I eyed the buttery escargot on my spoon like a kid who just took a dare to eat a bug. It looked innocent enough, like a well-cooked mushroom soaking in a warm bath of garlic and butter. I reminded myself that people have been eating snails for centuries, and I would be doing the dining gods a great disservice if I did not at least try this popular French delicacy. I took two deep breaths and put the whole thing in my mouth. As I chewed the firm morsel, every bite burst with guilty, buttery flavors far from what I expected from a mollusk. I exhaled a sigh of relief—escargot is not so bad. You mean you haven’t tried it yet?
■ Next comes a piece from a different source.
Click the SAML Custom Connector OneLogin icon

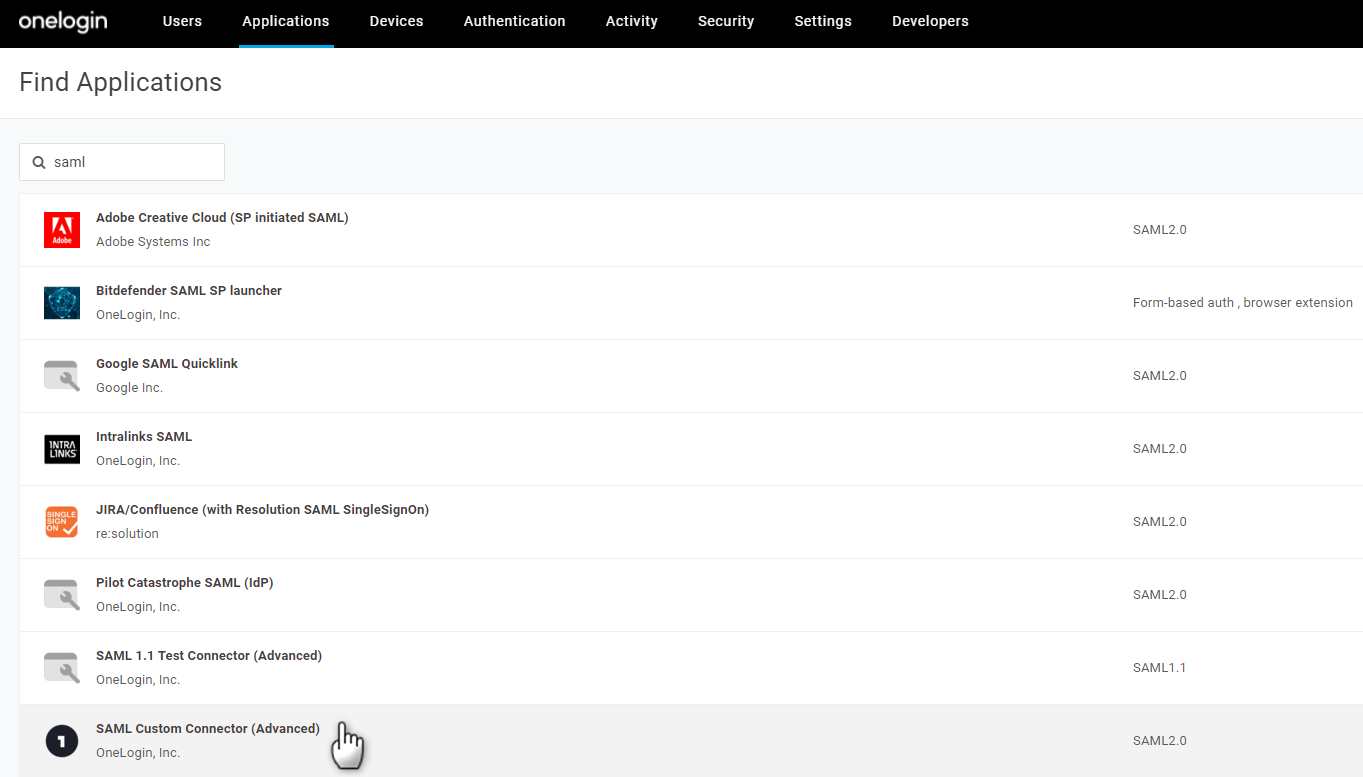[x=62, y=741]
The escargot was my first stop on a trip around world cuisine that I experienced at Lahaina Grill.
The restaurant touts itself as “New American cuisine,” which (and I had to look it up) is a term for upscale, contemporary cooking that combines flavors from America’s melting pot of ethnicities. It lives up to that definition: the owner/chef is Swiss, the executive chef is Mexican, the general manager got her start with T.G.I. Friday’s and the original menu was modeled after famed Chicago chef Charlie Trotter.
The décor is nothing short of eclectic. With cream-colored walls and eggshell-blue trim reminiscent of a country cottage, Ikea-like glass lamps emitting subdued, contemporary lighting and shockingly colorful floral paintings by Maui artist Jan Kasprzycki hanging on the walls, the unusual mix of colors and genres gives the impression that someone gave Mozart a paintbrush and Picasso a piano.
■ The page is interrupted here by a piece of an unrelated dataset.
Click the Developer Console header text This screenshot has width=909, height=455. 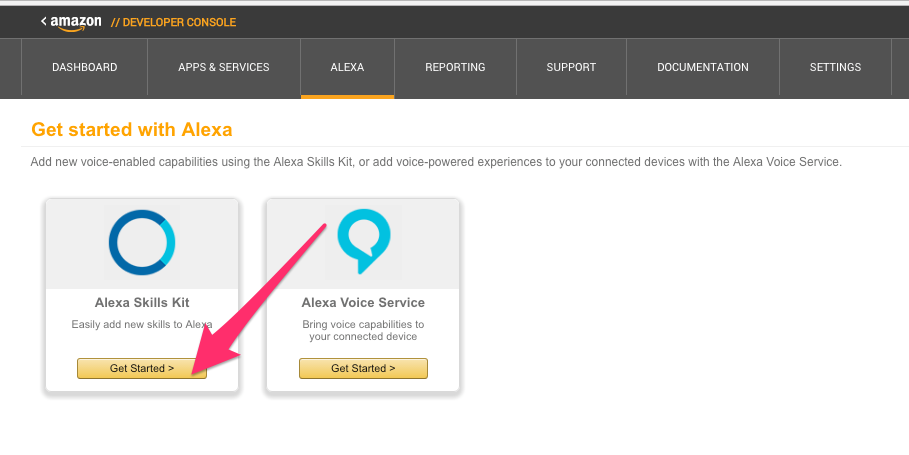click(173, 22)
Our next stop on the jet-set menu felt like it should be paired with margaritas. The chile relleno placed at our table’s center was a plump poblano pepper the size of a ballpark hotdog and fried to a perfect golden brown. The pepper sat beautifully on a heap of fresh corn kernels and a tomato and vinegar puree. I am quite partial to chile relleno and have sampled every variation of the Mexican staple, which literally means “stuffed pepper.” Lahaina Grill’s version has an island twist: it’s not only stuffed with melted cheese, but with pureed prawns and scallops as well. The delicate stuffing is moist and tastes more like breading than seafood. While devouring the pepper up to the stem, my pallet was not quite prepared for the hit of heat that came at the end; it was like the poblano’s gangsta cousin taking the last punch in a fight. It’s a nice surprise for this spicy-food lover and I concede that it might be the best chile relleno this side of the Rio Grande, which is saying something given my Texas roots.
For the entrée, I ordered the kalua duck. As I pierced the fowl leg with my fork, the meat fell apart in long, juicy strips, much like any Mauian would recognize in a pulled-pork sandwich. The usually gamey dish has the soft, smoky flavor of roasted pig. Duck confit is a special dish because generally it is made using a centuries-old process of preservation that involves curing a piece of duck leg in salt and then poaching it in its own fat. After marinating for up to 36 hours, the duck is slowly cooked at a low temperature from 90 minutes to 10 hours until it is meltingly tender. More so than any filet mignon could hope to be.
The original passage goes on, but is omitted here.